Answer these questions from the text about a show set in the rural South below:
1. What kind of music does the country granny love?
2. Which two authors begin the list of literature that rural people in the show talk about?
3. What does the group of concerned citizens come together to do?

▸ SOURCE EXTRACT:
○ ○ ○ ○ ○
The show is also a rare look at the rural South because it shows it as such a complex place, neither romanticizing it nor vilifying it. It’s a South peopled by characters who might appear to be stereotypes if it weren’t for the show’s insistence on allowing us to see how multifaceted they are. There is the country granny who loves opera, the astonishing brilliance of a man who first appears to be little more than the town eccentric, the gay man deeply offended by causal vulgarity and idle gossip.

Perhaps most tellingly it is a show where rural people talk about literature (everything from Balzac and Kafka to “Brokeback Mountain” and “A Rose for Emily”), have a keen knowledge of what’s happening in the world, discuss science and politics, yet also spout blatant racism, classism and sexism. It gives us a South where a man with a brain injury is not hidden away by his family but is instead welcomed to be present during a radio interview in which he yells out words that punctuate the discussion. A South where a group of concerned citizens get together to get their town incorporated and form their own government. A South where a liberal Yankee is welcomed into the community with more affection and openness than suspicion and taunts.
○ ○ ○ ○ ○
▸ DATA SEGMENT:
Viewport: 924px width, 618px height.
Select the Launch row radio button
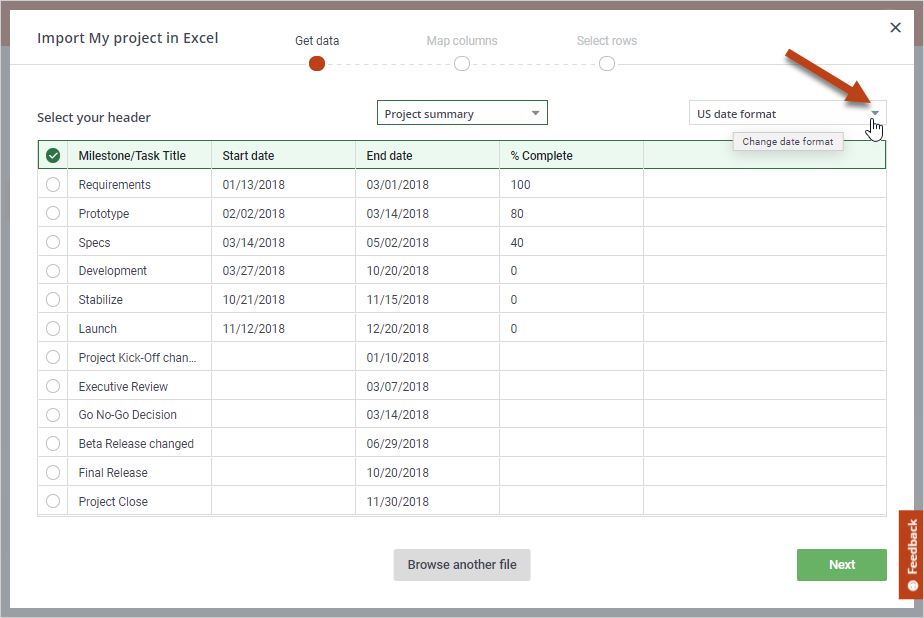coord(53,328)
○ ○ ○ ○ ○
▸ SOLUTION TO THIS EXERCISE:
1. Opera.
2. Balzac and Kafka.
3. Get their town incorporated and form their own government.